Gid Hanasheh (גִּיד הַנָּשֶׁה Gīḏ hanNāše, literally "forgotten sinew", often translated as "displaced tendon") is the term for sciatic nerve in Judaism. It may not be eaten by Jews according to Halacha (Jewish Law). The laws regarding the prohibition of gid hanasheh are found in Tractate Chullin, chapter 7. From a medical and anatomical perspective, verse of Genesis (32:33) talks about the ligament of the head of the femur (round ligament of the femur, or ligamentum capitis femoris, or ligamentum teres femoris).

==Biblical source==
The Torah recounts that Jacob fought with an angel (according to Rashi, this was Esau's guardian angel) who could not beat him. At the end of the fight, the angel strikes a nerve in Jacob's leg, causing him to limp. The verse then states: "Therefore the children of Israel eat not the sinew (gid ha-nasheh) of the thigh-vein which is upon the hollow of the thigh, unto this day."

==Interpretations==
The Zohar explains that the thigh is the root location of sexual desire. While most evil urges can be overcome, there is one lust that is so strong that it overpowers even great men - the gid ha-nasheh. Its very name nasheh means “forgetting” (cf. ), because once this desire has been aroused, we forget all rational thinking and moral scruples. The only way to win this battle is to completely distance ourselves from it. For this reason, the gid ha-nasheh is not eaten at all but entirely avoided.

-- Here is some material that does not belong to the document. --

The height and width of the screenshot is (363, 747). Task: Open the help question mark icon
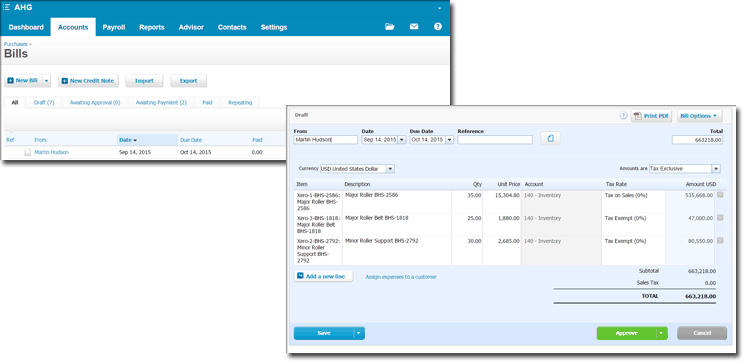click(x=438, y=27)
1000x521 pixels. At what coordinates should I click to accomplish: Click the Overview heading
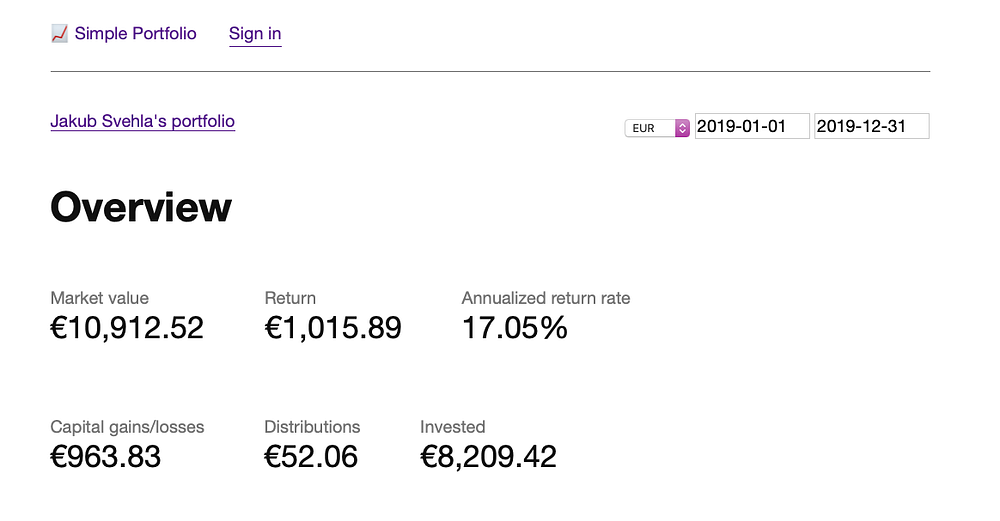pyautogui.click(x=141, y=207)
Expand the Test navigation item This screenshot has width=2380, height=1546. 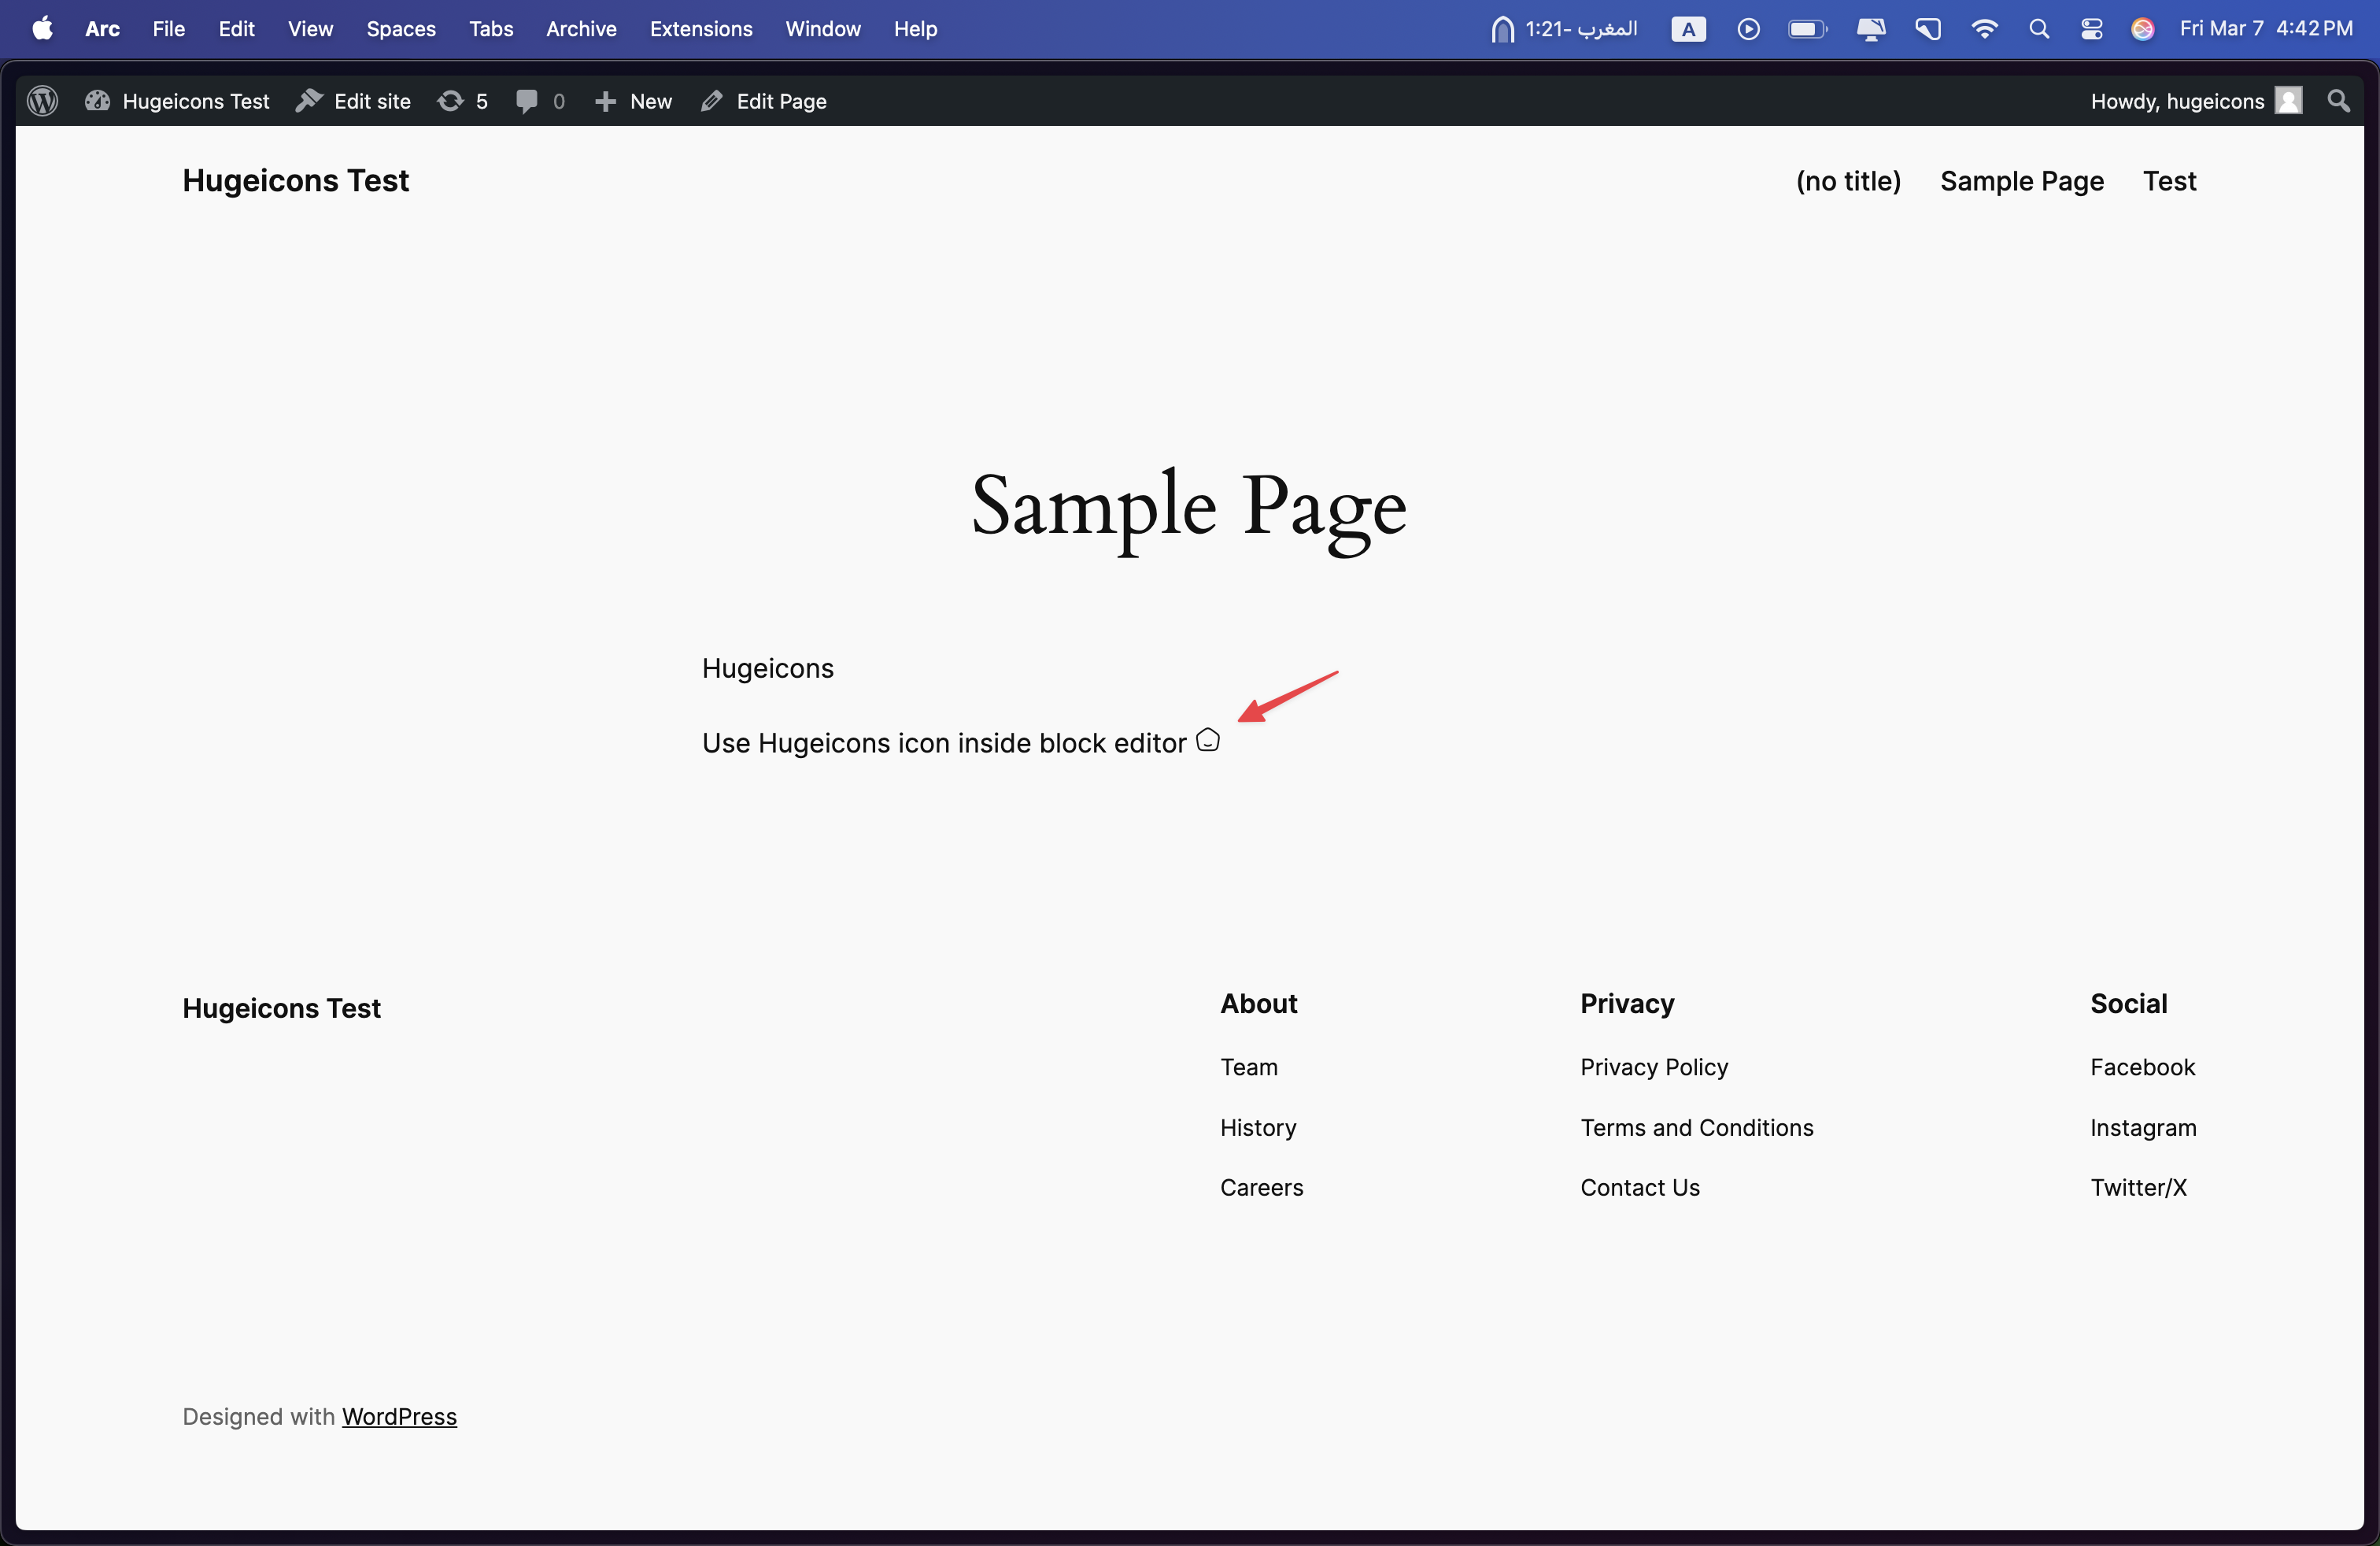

Rabbi Abraham Isaac Kook argued that the prohibition of eating gid ha-nasheh is indicative of the principle that, while humans may need to slaughter animals for sustenance, they should not seek to subjugate other creatures, be they human or animal. To this end, the Torah prohibits eating the sciatic nerve, a nerve that enables an organism to stand upright.

==Removal==
The removal of the gid hanasheh and chelev (forbidden fats) is called nikkur. Since it is labor-intensive to remove all the forbidden parts of the hindquarters of an animal, the entire hindquarters are usually sold to the non-kosher market, except in Israel and a few other markets with sufficient Jewish populations to justify the expense.

In the situation of a ben pekuah the nerve is permitted to be eaten. This potential reduction in expense is part of a project that began in Melbourne to create a herd of ben pekuah animals.